*WHAT THIS TASK INVOLVES*
From the text about the writer's cars and former in-laws, copy out the part that opens with the words "My ex-wife's family" and closes with "They're Good People!", substituting "Ohio" for "Illinois".

*EXCERPTED PASSAGE*
*** Block opens ***

One day I'll drain the fluids and have it towed to the metal recycling place here. They buy junk cars by the pound, and you can get nearly 500 bucks for a big car like these! First I want to move the heater core over. Maybe. It looks like the entire car is built around the heater core, and since I live in Florida, heat in the car is nice to have maybe 4 times a year. Might not actually be worth it.

And now I have acquired my fifth second-hand car since 1995, again a hand-me-down (of sorts) from the in-laws (well, ex-in-laws.)

OK, I have to digress again..... Sorry.

My ex-wife's family and my family have been good friends, even neighbors, for quite a while, since they moved from Illinois in 1969 to the house next door to ours. My sisters grew up friends with my future ex-wife, and I grew up friends with her brother. Even through the divorce they were very supportive of me, because frankly, my ex left me for another man, a man from our church, and they didn't understand it any more than I did. So I've always still been welcome over there, I see them all the time, my ex's sibling's kids still call me Uncle Walter, and nobody except my ex thinks I'm some evil half-criminal crazy guy. So now you know why I still deal with the in-laws. They're Good People!

*** Block closes ***

*DATA SECTION*
*** Block opens ***

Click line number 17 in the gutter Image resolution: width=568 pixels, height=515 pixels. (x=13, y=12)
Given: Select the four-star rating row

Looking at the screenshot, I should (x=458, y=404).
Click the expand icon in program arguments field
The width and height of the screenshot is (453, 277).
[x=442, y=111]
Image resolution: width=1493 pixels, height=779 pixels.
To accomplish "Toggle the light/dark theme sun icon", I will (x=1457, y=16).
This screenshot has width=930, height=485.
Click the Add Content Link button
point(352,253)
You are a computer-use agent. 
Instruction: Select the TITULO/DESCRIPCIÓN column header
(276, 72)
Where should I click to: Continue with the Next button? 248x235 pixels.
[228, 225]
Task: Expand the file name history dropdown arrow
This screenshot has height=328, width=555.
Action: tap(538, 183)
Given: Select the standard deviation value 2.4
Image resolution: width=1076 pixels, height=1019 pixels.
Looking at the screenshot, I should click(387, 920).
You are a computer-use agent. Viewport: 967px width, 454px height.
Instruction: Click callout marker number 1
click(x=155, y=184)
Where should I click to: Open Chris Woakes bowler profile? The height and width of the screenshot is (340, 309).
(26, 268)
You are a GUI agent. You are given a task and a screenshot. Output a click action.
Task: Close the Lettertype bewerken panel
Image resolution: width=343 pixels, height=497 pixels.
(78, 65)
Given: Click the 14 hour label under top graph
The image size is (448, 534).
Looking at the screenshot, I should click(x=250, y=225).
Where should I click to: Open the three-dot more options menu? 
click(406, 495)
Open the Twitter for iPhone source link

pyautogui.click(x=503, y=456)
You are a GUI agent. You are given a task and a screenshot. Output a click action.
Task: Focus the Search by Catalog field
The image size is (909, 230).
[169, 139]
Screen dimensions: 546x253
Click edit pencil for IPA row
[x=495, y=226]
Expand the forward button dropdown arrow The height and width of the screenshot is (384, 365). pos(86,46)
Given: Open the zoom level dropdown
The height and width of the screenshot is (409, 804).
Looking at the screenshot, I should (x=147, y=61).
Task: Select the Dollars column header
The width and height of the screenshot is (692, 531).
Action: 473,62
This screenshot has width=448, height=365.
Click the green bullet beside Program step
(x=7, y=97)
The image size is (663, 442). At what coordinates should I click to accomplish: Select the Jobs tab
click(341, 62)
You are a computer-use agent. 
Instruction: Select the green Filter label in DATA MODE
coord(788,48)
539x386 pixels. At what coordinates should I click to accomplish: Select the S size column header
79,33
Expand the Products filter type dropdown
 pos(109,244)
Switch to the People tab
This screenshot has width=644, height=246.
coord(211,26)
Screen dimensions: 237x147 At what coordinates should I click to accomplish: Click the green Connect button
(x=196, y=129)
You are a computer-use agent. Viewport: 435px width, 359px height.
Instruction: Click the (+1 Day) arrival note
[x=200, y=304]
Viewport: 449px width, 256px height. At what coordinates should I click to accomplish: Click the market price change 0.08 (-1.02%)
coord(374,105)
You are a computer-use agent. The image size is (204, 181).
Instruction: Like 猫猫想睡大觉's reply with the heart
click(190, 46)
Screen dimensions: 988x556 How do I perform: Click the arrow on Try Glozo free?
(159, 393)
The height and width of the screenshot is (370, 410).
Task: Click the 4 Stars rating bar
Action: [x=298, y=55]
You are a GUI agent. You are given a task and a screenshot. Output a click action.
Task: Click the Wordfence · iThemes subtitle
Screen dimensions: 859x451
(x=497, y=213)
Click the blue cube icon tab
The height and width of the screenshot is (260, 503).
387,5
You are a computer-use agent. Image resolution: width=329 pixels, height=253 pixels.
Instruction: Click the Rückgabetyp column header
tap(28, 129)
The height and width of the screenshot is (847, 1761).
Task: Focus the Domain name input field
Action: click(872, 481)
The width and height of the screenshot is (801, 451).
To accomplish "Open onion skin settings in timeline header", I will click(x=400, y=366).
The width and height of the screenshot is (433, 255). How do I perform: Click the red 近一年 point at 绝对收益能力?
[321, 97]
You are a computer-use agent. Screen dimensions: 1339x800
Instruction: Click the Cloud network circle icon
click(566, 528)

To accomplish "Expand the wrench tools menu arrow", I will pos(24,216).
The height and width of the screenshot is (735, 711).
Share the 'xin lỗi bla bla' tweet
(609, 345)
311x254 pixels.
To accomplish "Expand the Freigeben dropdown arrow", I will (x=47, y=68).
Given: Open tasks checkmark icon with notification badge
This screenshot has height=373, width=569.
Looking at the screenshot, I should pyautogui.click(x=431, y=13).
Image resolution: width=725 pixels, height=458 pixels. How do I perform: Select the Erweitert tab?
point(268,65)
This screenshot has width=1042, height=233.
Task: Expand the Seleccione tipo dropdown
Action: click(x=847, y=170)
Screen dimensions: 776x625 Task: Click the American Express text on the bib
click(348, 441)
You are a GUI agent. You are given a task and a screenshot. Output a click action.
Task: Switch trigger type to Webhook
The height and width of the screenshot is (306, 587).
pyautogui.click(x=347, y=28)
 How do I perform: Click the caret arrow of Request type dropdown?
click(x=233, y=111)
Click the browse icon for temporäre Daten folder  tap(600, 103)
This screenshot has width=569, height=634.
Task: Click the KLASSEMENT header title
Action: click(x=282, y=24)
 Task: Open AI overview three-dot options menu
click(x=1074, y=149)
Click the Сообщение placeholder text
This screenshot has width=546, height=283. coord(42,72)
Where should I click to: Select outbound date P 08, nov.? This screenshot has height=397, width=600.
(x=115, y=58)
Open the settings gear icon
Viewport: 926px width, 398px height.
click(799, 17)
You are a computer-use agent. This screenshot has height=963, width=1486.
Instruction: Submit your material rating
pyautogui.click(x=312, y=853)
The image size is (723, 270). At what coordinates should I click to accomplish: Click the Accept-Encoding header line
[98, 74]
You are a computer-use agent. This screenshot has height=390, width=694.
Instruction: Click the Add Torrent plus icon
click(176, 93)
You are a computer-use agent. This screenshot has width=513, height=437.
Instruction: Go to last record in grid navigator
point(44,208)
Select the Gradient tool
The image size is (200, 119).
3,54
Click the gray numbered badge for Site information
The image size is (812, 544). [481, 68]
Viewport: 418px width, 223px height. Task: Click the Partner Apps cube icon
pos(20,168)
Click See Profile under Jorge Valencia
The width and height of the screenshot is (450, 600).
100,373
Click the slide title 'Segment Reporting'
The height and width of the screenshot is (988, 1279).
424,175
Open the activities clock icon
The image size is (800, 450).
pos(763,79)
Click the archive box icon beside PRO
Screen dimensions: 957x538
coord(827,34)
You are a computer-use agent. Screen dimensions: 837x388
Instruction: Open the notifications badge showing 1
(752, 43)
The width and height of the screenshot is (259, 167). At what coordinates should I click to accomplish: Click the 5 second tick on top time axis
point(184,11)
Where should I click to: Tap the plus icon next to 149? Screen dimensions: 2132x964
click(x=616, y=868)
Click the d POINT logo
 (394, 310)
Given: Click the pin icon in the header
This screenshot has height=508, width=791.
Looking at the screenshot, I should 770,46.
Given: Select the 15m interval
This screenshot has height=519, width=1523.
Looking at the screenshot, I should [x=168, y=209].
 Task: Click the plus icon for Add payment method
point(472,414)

*** Block closes ***

*TASK ANSWER*
My ex-wife's family and my family have been good friends, even neighbors, for quite a while, since they moved from Ohio in 1969 to the house next door to ours. My sisters grew up friends with my future ex-wife, and I grew up friends with her brother. Even through the divorce they were very supportive of me, because frankly, my ex left me for another man, a man from our church, and they didn't understand it any more than I did. So I've always still been welcome over there, I see them all the time, my ex's sibling's kids still call me Uncle Walter, and nobody except my ex thinks I'm some evil half-criminal crazy guy. So now you know why I still deal with the in-laws. They're Good People!